▶ _WORK INSTRUCTIONS_
Would you set down every entry again, exactly as written?

▶ _MATERIALS PROVIDED_
----------
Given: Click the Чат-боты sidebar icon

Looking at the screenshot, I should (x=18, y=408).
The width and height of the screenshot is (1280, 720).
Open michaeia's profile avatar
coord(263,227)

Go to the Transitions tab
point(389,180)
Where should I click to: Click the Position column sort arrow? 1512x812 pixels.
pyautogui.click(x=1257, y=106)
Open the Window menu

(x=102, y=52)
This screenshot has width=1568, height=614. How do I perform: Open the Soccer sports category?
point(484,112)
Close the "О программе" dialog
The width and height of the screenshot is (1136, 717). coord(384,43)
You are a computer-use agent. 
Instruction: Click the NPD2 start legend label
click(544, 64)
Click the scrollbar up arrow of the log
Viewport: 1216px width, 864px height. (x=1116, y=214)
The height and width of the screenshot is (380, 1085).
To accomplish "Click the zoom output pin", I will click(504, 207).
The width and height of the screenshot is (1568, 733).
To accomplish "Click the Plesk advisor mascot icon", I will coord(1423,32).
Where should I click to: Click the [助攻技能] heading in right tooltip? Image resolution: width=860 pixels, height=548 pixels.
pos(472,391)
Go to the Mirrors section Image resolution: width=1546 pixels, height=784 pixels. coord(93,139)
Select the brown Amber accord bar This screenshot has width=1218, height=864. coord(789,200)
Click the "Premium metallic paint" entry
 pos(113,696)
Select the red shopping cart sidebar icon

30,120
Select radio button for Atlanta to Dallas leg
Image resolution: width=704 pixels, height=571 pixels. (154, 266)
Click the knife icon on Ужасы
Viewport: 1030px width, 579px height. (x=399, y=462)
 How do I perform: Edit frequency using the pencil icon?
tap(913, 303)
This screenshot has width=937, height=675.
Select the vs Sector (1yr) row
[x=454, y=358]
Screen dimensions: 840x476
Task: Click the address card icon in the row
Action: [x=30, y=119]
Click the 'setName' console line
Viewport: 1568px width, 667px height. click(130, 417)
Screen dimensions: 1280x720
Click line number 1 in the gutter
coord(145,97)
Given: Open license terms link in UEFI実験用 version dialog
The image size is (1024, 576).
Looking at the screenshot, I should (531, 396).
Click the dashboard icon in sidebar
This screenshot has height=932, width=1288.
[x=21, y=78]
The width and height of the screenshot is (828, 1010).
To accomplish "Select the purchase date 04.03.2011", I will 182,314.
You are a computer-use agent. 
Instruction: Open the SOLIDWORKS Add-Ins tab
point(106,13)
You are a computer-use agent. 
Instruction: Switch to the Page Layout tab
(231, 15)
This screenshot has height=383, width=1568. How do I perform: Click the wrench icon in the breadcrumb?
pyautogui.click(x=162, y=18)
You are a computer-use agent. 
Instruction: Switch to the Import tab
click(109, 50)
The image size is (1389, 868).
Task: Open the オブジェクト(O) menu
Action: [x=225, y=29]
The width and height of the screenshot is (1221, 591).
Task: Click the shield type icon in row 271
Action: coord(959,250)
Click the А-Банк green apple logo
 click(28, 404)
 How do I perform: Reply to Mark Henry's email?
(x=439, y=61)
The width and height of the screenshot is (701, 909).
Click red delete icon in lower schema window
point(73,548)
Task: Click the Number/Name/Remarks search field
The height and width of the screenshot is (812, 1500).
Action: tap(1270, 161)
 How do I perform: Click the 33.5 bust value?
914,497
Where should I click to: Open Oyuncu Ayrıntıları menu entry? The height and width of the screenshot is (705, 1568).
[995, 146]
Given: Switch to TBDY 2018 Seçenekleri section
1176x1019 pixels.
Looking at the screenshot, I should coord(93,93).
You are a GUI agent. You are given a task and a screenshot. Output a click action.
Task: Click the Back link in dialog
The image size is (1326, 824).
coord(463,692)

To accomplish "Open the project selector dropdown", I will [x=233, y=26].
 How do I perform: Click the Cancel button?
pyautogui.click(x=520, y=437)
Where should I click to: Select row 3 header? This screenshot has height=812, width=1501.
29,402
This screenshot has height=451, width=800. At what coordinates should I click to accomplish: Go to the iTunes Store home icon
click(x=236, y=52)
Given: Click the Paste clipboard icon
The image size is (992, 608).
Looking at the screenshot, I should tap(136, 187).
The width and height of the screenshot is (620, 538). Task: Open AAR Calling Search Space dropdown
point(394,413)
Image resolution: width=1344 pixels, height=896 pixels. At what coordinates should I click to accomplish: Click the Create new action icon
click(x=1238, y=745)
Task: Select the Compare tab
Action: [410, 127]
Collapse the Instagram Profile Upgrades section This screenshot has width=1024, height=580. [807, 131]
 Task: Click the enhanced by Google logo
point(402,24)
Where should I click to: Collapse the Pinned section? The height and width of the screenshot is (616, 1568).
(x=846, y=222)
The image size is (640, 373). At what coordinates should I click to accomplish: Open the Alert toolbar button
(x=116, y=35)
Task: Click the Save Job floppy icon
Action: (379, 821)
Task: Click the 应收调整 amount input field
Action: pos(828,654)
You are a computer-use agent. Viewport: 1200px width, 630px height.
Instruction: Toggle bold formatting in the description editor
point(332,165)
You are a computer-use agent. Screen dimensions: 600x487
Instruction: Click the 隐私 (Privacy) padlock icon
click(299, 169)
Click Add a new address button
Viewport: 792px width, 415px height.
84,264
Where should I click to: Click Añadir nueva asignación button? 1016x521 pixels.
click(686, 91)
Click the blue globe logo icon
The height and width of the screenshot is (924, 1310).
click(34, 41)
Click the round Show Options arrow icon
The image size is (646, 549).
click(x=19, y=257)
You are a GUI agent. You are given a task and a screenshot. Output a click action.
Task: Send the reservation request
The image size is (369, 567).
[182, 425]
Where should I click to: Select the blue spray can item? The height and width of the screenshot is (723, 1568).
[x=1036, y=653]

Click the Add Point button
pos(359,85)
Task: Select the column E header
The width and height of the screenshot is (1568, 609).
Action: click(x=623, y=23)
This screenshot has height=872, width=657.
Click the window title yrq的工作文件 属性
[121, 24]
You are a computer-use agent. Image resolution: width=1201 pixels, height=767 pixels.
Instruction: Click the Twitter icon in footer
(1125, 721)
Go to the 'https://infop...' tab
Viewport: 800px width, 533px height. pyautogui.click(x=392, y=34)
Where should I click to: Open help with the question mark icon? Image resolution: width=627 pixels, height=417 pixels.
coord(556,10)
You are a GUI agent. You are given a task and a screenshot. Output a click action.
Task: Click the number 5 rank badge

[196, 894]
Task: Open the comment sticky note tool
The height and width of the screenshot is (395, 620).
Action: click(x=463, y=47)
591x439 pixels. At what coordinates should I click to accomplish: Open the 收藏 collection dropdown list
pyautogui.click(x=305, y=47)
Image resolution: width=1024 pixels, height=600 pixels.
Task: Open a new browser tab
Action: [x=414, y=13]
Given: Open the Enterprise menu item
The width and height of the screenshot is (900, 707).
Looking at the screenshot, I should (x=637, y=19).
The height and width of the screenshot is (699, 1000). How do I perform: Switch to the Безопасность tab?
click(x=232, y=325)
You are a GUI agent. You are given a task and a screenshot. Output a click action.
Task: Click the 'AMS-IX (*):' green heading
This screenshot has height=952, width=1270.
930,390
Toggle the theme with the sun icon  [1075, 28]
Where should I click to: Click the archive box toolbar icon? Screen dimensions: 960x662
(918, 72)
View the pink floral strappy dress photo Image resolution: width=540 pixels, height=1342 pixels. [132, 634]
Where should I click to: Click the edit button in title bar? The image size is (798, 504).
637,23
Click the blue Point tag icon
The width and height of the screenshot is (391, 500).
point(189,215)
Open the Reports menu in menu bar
----------
▶ _YOUR SOLUTION_
Given: Click the Чат-боты sidebar icon

Looking at the screenshot, I should (x=18, y=408).
The width and height of the screenshot is (1280, 720).
Open michaeia's profile avatar
coord(263,227)

Go to the Transitions tab
point(389,180)
Where should I click to: Click the Position column sort arrow? 1512x812 pixels.
pyautogui.click(x=1257, y=106)
Open the Window menu

(x=102, y=52)
This screenshot has width=1568, height=614. How do I perform: Open the Soccer sports category?
point(484,112)
Close the "О программе" dialog
The width and height of the screenshot is (1136, 717). coord(384,43)
You are a computer-use agent. 
Instruction: Click the NPD2 start legend label
click(544, 64)
Click the scrollbar up arrow of the log
Viewport: 1216px width, 864px height. (x=1116, y=214)
The height and width of the screenshot is (380, 1085).
To accomplish "Click the zoom output pin", I will click(504, 207).
The width and height of the screenshot is (1568, 733).
To accomplish "Click the Plesk advisor mascot icon", I will coord(1423,32).
Where should I click to: Click the [助攻技能] heading in right tooltip? Image resolution: width=860 pixels, height=548 pixels.
pos(472,391)
Go to the Mirrors section Image resolution: width=1546 pixels, height=784 pixels. coord(93,139)
Select the brown Amber accord bar This screenshot has width=1218, height=864. coord(789,200)
Click the "Premium metallic paint" entry
 pos(113,696)
Select the red shopping cart sidebar icon

30,120
Select radio button for Atlanta to Dallas leg
Image resolution: width=704 pixels, height=571 pixels. (154, 266)
Click the knife icon on Ужасы
Viewport: 1030px width, 579px height. (x=399, y=462)
 How do I perform: Edit frequency using the pencil icon?
tap(913, 303)
This screenshot has width=937, height=675.
Select the vs Sector (1yr) row
[x=454, y=358]
Screen dimensions: 840x476
Task: Click the address card icon in the row
Action: [x=30, y=119]
Click the 'setName' console line
Viewport: 1568px width, 667px height. click(130, 417)
Screen dimensions: 1280x720
Click line number 1 in the gutter
coord(145,97)
Given: Open license terms link in UEFI実験用 version dialog
The image size is (1024, 576).
Looking at the screenshot, I should (531, 396).
Click the dashboard icon in sidebar
This screenshot has height=932, width=1288.
[x=21, y=78]
The width and height of the screenshot is (828, 1010).
To accomplish "Select the purchase date 04.03.2011", I will 182,314.
You are a computer-use agent. 
Instruction: Open the SOLIDWORKS Add-Ins tab
point(106,13)
You are a computer-use agent. 
Instruction: Switch to the Page Layout tab
(231, 15)
This screenshot has height=383, width=1568. How do I perform: Click the wrench icon in the breadcrumb?
pyautogui.click(x=162, y=18)
You are a computer-use agent. 
Instruction: Switch to the Import tab
click(109, 50)
The image size is (1389, 868).
Task: Open the オブジェクト(O) menu
Action: [x=225, y=29]
The width and height of the screenshot is (1221, 591).
Task: Click the shield type icon in row 271
Action: coord(959,250)
Click the А-Банк green apple logo
 click(28, 404)
 How do I perform: Reply to Mark Henry's email?
(x=439, y=61)
The width and height of the screenshot is (701, 909).
Click red delete icon in lower schema window
point(73,548)
Task: Click the Number/Name/Remarks search field
The height and width of the screenshot is (812, 1500).
Action: tap(1270, 161)
 How do I perform: Click the 33.5 bust value?
914,497
Where should I click to: Open Oyuncu Ayrıntıları menu entry? The height and width of the screenshot is (705, 1568).
[995, 146]
Given: Switch to TBDY 2018 Seçenekleri section
1176x1019 pixels.
Looking at the screenshot, I should coord(93,93).
You are a GUI agent. You are given a task and a screenshot. Output a click action.
Task: Click the Back link in dialog
The image size is (1326, 824).
coord(463,692)

To accomplish "Open the project selector dropdown", I will [x=233, y=26].
 How do I perform: Click the Cancel button?
pyautogui.click(x=520, y=437)
Where should I click to: Select row 3 header? This screenshot has height=812, width=1501.
29,402
This screenshot has height=451, width=800. At what coordinates should I click to accomplish: Go to the iTunes Store home icon
click(x=236, y=52)
Given: Click the Paste clipboard icon
The image size is (992, 608).
Looking at the screenshot, I should tap(136, 187).
The width and height of the screenshot is (620, 538). Task: Open AAR Calling Search Space dropdown
point(394,413)
Image resolution: width=1344 pixels, height=896 pixels. At what coordinates should I click to accomplish: Click the Create new action icon
click(x=1238, y=745)
Task: Select the Compare tab
Action: [410, 127]
Collapse the Instagram Profile Upgrades section This screenshot has width=1024, height=580. [807, 131]
 Task: Click the enhanced by Google logo
point(402,24)
Where should I click to: Collapse the Pinned section? The height and width of the screenshot is (616, 1568).
(x=846, y=222)
The image size is (640, 373). At what coordinates should I click to accomplish: Open the Alert toolbar button
(x=116, y=35)
Task: Click the Save Job floppy icon
Action: (379, 821)
Task: Click the 应收调整 amount input field
Action: pos(828,654)
You are a computer-use agent. Viewport: 1200px width, 630px height.
Instruction: Toggle bold formatting in the description editor
point(332,165)
You are a computer-use agent. Screen dimensions: 600x487
Instruction: Click the 隐私 (Privacy) padlock icon
click(299, 169)
Click Add a new address button
Viewport: 792px width, 415px height.
84,264
Where should I click to: Click Añadir nueva asignación button? 1016x521 pixels.
click(686, 91)
Click the blue globe logo icon
The height and width of the screenshot is (924, 1310).
click(34, 41)
Click the round Show Options arrow icon
The image size is (646, 549).
click(x=19, y=257)
You are a GUI agent. You are given a task and a screenshot. Output a click action.
Task: Send the reservation request
The image size is (369, 567).
[182, 425]
Where should I click to: Select the blue spray can item? The height and width of the screenshot is (723, 1568).
[x=1036, y=653]

Click the Add Point button
pos(359,85)
Task: Select the column E header
The width and height of the screenshot is (1568, 609).
Action: click(x=623, y=23)
This screenshot has height=872, width=657.
Click the window title yrq的工作文件 属性
[121, 24]
You are a computer-use agent. Image resolution: width=1201 pixels, height=767 pixels.
Instruction: Click the Twitter icon in footer
(1125, 721)
Go to the 'https://infop...' tab
Viewport: 800px width, 533px height. pyautogui.click(x=392, y=34)
Where should I click to: Open help with the question mark icon? Image resolution: width=627 pixels, height=417 pixels.
coord(556,10)
You are a GUI agent. You are given a task and a screenshot. Output a click action.
Task: Click the number 5 rank badge

[196, 894]
Task: Open the comment sticky note tool
The height and width of the screenshot is (395, 620).
Action: click(x=463, y=47)
591x439 pixels. At what coordinates should I click to accomplish: Open the 收藏 collection dropdown list
pyautogui.click(x=305, y=47)
Image resolution: width=1024 pixels, height=600 pixels.
Task: Open a new browser tab
Action: [x=414, y=13]
Given: Open the Enterprise menu item
The width and height of the screenshot is (900, 707).
Looking at the screenshot, I should (x=637, y=19).
The height and width of the screenshot is (699, 1000). How do I perform: Switch to the Безопасность tab?
click(x=232, y=325)
You are a GUI agent. You are given a task and a screenshot. Output a click action.
Task: Click the 'AMS-IX (*):' green heading
This screenshot has height=952, width=1270.
930,390
Toggle the theme with the sun icon  [1075, 28]
Where should I click to: Click the archive box toolbar icon? Screen dimensions: 960x662
(918, 72)
View the pink floral strappy dress photo Image resolution: width=540 pixels, height=1342 pixels. [132, 634]
Where should I click to: Click the edit button in title bar? The image size is (798, 504).
637,23
Click the blue Point tag icon
The width and height of the screenshot is (391, 500).
point(189,215)
Open the Reports menu in menu bar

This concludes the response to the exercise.